LEE, David Robert and OLFERT, Jennifer M., Nuclear Sciences Division, Chalk River Laboratories, Atomic Energy of Canada Ltd, Chalk River, ON K0J 1J0, Canada,

To quantify the pathway of strontium from a groundwater plume to biota living near the Ottawa River shoreline, we used mini-piezometers, seepage meters, a portable gamma spectrometer, shoreline vegetation and tree-swallow nest boxes. In heterogeneous terrain (K = 10-2 to 10-7 cm/s), conventional methods such as vertical drilling can be prohibitively expensive.

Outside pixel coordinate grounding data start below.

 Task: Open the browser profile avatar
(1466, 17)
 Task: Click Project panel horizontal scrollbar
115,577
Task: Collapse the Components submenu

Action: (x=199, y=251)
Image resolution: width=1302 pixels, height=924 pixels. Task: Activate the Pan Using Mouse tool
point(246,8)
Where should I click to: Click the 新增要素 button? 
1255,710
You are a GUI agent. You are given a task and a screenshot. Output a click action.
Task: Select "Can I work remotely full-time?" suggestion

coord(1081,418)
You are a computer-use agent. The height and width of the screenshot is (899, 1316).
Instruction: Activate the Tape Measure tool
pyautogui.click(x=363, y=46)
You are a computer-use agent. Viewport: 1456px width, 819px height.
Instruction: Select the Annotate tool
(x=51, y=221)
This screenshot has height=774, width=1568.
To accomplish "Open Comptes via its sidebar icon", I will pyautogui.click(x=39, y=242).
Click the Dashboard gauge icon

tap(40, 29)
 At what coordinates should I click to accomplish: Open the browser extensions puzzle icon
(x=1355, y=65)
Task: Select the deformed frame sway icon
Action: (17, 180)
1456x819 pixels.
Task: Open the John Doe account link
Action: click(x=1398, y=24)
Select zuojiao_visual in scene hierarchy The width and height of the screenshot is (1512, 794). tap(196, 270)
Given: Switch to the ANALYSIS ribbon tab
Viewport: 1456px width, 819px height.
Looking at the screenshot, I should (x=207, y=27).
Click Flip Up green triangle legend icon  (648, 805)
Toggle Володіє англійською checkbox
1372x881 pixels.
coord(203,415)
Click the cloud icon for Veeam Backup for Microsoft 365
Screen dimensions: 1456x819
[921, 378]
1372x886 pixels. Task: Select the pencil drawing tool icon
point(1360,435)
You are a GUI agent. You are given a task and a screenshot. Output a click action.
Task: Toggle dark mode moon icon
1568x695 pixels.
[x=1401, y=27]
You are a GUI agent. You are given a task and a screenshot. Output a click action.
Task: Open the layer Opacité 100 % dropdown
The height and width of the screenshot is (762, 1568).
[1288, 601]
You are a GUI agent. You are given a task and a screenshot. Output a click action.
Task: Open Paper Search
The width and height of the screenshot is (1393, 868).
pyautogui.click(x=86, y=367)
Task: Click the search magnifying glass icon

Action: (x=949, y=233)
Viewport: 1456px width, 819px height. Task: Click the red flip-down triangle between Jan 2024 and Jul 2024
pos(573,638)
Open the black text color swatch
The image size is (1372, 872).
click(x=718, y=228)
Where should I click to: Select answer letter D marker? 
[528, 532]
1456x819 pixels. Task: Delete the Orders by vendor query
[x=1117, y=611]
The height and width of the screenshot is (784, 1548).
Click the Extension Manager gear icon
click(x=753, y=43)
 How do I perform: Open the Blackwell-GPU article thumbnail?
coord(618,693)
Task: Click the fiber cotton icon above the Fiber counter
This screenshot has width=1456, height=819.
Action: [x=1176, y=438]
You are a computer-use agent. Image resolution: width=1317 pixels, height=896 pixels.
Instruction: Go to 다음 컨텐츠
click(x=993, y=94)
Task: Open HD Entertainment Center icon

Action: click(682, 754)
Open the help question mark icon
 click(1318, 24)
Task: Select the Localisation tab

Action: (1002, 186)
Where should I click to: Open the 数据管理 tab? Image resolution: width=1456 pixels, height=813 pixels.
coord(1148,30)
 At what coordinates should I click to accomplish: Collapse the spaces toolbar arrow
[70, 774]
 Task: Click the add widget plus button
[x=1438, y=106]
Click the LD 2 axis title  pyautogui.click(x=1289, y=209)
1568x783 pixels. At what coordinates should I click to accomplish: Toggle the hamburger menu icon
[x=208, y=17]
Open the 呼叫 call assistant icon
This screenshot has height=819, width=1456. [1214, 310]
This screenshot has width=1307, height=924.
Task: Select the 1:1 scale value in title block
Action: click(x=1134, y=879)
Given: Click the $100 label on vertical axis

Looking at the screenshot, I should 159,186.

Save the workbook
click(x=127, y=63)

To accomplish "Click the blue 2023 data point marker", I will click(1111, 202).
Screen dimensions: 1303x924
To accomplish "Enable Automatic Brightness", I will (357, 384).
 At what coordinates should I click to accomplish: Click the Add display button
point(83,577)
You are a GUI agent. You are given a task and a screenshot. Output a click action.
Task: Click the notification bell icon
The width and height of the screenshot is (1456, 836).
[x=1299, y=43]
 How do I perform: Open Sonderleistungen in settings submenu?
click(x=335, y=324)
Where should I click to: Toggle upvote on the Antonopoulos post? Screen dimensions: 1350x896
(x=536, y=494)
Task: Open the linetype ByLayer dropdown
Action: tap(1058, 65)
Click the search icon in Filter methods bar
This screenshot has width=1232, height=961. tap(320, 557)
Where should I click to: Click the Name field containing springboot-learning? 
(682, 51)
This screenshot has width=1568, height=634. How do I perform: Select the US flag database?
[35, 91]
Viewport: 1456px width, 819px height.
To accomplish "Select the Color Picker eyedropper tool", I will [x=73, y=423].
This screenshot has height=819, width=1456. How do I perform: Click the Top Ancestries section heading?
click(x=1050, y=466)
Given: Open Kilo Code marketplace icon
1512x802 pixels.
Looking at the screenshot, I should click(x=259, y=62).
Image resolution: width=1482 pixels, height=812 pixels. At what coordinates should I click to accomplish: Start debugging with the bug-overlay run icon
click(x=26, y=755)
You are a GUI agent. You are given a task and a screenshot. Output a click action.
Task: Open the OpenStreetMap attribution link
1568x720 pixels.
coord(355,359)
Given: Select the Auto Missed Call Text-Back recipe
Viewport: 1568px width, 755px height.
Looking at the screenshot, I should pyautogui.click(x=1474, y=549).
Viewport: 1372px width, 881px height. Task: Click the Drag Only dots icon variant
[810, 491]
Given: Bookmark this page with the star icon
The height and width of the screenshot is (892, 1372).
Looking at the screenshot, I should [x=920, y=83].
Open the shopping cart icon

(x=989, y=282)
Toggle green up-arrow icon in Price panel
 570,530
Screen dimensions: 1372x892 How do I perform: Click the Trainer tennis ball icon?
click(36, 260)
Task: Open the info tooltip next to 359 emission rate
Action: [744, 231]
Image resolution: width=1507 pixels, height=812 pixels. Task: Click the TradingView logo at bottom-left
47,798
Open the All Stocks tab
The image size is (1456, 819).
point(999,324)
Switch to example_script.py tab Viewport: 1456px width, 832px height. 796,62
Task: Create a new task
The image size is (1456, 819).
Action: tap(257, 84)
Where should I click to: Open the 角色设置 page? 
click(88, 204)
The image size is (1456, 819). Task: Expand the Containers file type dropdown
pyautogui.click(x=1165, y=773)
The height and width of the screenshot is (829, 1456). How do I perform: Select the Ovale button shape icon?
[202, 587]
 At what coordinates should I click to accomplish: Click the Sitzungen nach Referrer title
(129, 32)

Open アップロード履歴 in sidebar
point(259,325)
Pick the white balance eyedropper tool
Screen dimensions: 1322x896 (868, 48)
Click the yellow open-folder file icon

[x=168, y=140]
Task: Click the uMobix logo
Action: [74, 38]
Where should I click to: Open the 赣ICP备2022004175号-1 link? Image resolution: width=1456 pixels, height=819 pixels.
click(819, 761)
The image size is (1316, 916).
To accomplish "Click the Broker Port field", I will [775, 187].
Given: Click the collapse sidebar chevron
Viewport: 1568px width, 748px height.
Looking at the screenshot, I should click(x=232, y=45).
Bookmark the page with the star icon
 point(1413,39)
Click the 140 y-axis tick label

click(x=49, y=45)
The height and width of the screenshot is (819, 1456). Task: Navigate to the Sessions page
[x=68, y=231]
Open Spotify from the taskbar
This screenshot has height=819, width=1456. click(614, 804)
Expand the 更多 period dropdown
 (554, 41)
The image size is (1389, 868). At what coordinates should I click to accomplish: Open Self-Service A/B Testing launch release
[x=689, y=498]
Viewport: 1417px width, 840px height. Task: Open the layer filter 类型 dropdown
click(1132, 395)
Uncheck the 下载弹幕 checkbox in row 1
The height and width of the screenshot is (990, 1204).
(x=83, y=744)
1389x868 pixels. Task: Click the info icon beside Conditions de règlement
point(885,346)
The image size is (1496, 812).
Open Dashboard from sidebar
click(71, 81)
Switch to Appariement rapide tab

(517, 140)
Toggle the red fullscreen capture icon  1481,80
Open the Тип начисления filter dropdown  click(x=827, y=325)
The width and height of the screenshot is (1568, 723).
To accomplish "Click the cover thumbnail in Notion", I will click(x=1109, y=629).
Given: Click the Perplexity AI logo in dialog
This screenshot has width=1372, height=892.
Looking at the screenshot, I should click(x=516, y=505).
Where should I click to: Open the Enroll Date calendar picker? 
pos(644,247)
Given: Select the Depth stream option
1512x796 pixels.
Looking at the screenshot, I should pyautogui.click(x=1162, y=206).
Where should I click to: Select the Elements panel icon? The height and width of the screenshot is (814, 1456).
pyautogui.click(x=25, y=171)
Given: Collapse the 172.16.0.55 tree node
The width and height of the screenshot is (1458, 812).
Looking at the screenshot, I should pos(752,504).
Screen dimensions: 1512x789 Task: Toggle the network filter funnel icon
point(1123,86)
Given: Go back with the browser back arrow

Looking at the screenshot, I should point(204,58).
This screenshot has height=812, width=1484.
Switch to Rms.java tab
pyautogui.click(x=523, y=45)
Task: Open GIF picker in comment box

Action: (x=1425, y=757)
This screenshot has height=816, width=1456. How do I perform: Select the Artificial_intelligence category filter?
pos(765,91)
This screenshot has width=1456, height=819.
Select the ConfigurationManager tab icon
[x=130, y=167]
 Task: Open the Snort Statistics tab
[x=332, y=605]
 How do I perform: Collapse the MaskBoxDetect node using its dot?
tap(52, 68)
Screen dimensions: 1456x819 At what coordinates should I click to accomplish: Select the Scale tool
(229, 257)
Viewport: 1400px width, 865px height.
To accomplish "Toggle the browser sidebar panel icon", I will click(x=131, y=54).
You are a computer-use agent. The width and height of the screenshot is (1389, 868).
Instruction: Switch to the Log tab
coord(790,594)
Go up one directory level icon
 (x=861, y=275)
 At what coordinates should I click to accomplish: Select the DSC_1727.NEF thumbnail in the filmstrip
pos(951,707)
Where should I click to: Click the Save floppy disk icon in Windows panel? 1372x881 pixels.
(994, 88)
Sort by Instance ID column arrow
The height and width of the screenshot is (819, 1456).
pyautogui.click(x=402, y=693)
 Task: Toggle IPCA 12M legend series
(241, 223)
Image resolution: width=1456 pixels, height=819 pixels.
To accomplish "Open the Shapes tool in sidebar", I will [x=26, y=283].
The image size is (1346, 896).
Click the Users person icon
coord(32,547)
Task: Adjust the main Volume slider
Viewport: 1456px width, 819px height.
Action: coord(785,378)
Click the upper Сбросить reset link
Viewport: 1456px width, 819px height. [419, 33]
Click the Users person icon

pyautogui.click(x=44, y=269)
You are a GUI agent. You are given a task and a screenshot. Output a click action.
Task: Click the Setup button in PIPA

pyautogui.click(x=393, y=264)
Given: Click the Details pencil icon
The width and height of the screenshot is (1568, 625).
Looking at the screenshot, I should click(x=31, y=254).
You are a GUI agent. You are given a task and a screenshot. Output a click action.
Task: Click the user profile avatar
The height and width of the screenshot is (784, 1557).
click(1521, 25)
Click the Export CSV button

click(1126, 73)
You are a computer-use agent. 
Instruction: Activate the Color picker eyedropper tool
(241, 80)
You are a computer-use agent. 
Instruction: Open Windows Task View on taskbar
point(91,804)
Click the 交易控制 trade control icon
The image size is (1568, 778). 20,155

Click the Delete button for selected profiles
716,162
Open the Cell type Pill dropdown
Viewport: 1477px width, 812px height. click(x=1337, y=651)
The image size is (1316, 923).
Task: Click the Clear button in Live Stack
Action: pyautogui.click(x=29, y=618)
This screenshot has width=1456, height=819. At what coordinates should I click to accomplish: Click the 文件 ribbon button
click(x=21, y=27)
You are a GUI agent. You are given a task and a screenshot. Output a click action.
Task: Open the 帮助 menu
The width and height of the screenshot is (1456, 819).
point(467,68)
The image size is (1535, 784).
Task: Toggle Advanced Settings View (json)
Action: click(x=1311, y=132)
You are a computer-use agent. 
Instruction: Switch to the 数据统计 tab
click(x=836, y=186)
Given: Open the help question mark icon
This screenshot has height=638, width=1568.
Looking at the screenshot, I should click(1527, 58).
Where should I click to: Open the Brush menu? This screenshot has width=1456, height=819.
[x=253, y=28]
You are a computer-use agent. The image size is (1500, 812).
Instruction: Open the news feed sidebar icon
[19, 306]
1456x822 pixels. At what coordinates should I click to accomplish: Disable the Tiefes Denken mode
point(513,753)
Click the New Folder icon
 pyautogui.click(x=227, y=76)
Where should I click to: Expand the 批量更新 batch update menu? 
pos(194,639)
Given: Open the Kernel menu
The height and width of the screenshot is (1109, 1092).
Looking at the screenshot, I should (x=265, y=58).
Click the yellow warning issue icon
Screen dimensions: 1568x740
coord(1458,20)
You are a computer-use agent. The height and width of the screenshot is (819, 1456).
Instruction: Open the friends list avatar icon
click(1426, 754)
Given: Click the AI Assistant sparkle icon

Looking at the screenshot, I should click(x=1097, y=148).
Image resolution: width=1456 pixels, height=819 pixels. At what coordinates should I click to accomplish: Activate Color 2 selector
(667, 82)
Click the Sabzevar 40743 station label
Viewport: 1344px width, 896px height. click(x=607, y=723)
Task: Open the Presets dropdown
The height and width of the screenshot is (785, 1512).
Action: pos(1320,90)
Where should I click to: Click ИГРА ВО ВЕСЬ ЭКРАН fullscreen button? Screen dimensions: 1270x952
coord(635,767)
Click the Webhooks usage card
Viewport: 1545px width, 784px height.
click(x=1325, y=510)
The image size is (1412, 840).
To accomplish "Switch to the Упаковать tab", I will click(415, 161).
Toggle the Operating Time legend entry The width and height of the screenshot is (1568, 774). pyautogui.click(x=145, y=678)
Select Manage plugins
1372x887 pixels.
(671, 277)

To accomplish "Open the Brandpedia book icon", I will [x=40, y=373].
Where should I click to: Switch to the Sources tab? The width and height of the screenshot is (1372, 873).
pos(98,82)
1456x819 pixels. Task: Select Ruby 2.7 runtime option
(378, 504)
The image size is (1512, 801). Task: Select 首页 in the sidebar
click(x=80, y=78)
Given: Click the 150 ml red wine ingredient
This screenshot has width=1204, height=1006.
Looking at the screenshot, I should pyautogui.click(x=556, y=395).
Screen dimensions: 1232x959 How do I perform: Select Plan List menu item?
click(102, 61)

Using a variety of inexpensive and rapid methods in this study, we obtained detailed and broad coverage of seepage and contaminant flux, hydraulic gradient, radiation and biotic uptake. Although radionuclide discharge did not pose a risk to biota, including humans, the levels of 90Sr+2 in the groundwater plume allowed us to trace the transport of Sr+2 from discharge areas to local plants and animals. Gross beta counting (in Bequerels) was used to measure 90Sr+2. In a relatively small (115 m2), but interesting area of the discharge zone, seepage measurements (> 33 L/m2·day) and gross beta analysis of artesian groundwater from < 0.6 m beneath the riverbed showed that the average annual seepage flux of 90Sr to the river was 7.0E+05 Bq/m2. In this area, river water, under late winter ice, contained elevated levels of gross beta and electrical conductivity. Twelve-day-old tree swallow nestlings from nest boxes that were located within 150 m of the groundwater discharge area contained from 0.14 to 0.51 Bq/g (fresh wgt.) gross beta as opposed to 0.10 to 0.13 Bq/g in nestlings from control areas. Maximum gross beta values from groundwater to biota were as follows: groundwater discharge (590 Bq/L), phreatophytes (60 Bq/g dry wgt), surface water beneath the ice sheet (49 Bq/L), sediments (9 Bq/g) and tree swallows (0.51 Bq/g). The source of elevated gross beta radiation in the swallows was 90Sr+2, transported by groundwater to littoral sediments and to insects, which, when they emerged, were eaten by swallows.